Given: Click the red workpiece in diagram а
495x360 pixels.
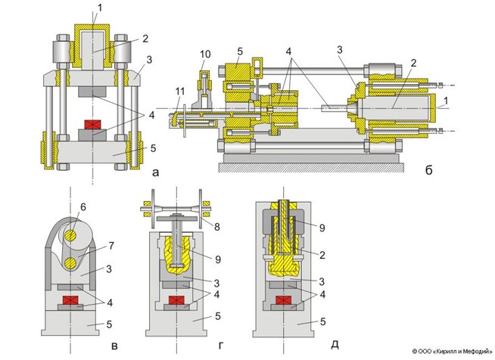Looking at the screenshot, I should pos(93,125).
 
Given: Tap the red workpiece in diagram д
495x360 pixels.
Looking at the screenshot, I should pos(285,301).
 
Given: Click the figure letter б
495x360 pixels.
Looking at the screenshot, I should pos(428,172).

--

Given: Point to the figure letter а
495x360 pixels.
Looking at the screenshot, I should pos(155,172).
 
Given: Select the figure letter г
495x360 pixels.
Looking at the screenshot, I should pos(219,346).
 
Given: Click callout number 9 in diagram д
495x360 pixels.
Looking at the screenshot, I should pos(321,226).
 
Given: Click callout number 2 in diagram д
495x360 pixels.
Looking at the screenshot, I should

▸ **YOUR GOAL**: Extract the records word for word, starting at the line that contains "Given: Click the red workpiece in diagram а" and stopping after the line that contains "Looking at the screenshot, I should pos(428,172).". Leave out any pictures.

▸ **THE COMPLETED TASK**:
Given: Click the red workpiece in diagram а
495x360 pixels.
Looking at the screenshot, I should pos(93,125).
 
Given: Tap the red workpiece in diagram д
495x360 pixels.
Looking at the screenshot, I should pos(285,301).
 
Given: Click the figure letter б
495x360 pixels.
Looking at the screenshot, I should pos(428,172).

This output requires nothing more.